With last week's actions, however, Oyster Bay and Islip created a new beast: The Stealth Tax Increase.

Boo!

The silent treatment may make life easier for some elected officials, but it's unfair to residents. It denies them the chance to say no, to ask why and to offer potential alternatives.

And for elected officials, such sneak attacks insulate them from an essential part of their jobs -- justifying their thinking and their actions, in real time and before real constituents.

On Friday, Steve Flotteron, the Islip council member who offered the tax-hike amendment -- which did not appear on the meeting agenda -- said he did so because the budget submitted by outgoing Supervisor Tom Croci further depleted the town's rainy day fund and relied on uncertain, one-time-only revenues.

"It wasn't going to work and I didn't have a lot of time to fix it," Flotteron said. "I didn't want to depend on revenues that might not come in, and since the bond-rating agencies were looking at our reserve fund, I wanted to increase the fund balance."

OK, but how about some public notice? Or, better, some discussion in a meeting room that just moments before had been packed with residents for a hearing on raising backyard chickens?

In Oyster Bay, Supervisor John Venditto offered support for the increase -- the third in three years -- which will disqualify town residents from receiving next year's scheduled state rebate for municipalities staying within the state tax cap.

Over the past few years, the town's Wall Street bond rating has fallen eight times, leaving it two steps above junk.

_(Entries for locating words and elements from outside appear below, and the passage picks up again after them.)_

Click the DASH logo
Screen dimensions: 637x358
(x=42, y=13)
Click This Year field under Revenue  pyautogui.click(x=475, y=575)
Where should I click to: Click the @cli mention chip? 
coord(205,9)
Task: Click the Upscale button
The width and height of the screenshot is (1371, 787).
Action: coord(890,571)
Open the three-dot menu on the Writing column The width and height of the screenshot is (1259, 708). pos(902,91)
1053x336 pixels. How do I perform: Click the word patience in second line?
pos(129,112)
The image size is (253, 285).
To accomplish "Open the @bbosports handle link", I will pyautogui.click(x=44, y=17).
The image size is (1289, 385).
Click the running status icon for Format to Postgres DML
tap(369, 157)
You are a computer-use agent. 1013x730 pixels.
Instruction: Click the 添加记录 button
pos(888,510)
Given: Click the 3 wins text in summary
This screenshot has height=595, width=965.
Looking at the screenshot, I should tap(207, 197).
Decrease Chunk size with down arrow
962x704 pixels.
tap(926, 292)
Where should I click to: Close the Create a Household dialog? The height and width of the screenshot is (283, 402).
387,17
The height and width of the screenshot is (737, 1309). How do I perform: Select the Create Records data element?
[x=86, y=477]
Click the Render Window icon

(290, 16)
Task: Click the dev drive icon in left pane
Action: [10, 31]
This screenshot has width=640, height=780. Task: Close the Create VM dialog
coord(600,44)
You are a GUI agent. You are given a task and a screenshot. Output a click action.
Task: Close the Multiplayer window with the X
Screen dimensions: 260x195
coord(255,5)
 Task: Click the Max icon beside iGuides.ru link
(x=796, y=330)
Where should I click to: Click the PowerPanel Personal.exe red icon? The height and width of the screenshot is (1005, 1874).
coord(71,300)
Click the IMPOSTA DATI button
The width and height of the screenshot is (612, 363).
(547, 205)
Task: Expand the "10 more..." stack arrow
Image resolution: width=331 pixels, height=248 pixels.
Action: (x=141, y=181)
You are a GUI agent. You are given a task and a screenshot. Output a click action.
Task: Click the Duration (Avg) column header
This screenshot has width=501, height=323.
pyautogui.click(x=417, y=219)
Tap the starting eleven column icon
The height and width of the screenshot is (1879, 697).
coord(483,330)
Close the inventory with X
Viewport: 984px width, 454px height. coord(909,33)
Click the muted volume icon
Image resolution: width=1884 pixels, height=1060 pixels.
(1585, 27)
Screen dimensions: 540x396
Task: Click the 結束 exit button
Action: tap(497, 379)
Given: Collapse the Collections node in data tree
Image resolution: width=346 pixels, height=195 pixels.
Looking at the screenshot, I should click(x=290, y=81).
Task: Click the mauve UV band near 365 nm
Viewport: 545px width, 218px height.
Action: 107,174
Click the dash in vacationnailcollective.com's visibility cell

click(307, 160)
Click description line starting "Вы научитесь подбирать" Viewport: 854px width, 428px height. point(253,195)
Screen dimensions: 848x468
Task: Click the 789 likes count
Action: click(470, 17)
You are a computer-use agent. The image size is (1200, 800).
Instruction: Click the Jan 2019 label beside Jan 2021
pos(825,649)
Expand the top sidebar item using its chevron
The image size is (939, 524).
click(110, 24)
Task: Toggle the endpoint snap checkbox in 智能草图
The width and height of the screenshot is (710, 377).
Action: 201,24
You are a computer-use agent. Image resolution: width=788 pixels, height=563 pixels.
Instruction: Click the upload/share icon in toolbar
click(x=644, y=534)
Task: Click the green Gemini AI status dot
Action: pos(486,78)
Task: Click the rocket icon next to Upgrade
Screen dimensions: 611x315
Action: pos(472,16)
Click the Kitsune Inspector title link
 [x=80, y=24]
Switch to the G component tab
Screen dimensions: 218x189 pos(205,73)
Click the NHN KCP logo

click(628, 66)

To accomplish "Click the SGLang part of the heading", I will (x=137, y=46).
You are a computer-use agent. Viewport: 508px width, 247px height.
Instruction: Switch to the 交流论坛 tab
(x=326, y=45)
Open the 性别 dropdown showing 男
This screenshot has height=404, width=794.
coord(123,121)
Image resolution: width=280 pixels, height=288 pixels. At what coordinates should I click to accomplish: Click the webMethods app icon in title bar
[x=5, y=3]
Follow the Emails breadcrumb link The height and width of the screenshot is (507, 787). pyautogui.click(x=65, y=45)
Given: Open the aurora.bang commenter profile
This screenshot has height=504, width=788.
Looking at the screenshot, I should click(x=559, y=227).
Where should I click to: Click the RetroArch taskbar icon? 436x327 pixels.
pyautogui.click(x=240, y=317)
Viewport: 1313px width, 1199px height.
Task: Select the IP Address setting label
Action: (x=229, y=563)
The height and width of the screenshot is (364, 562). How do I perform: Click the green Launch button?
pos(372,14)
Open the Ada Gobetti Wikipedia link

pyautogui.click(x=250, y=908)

"I had been saying for some time that this was the year when we would turn it around," Venditto said. But after reviewing the preliminary budget, he determined -- on the Friday before Tuesday's vote -- that the increase was necessary.

OK. But why not put the words "tax increase" on the agenda, and discuss the rationale before voting?

Venditto said he had received calls and faxes from some town residents angry about the increase. He said he's reached out, or left messages, for them all, explaining details of the increase.

But really, wouldn't it have been easier, and more transparent, to do that once, during a meeting, in public?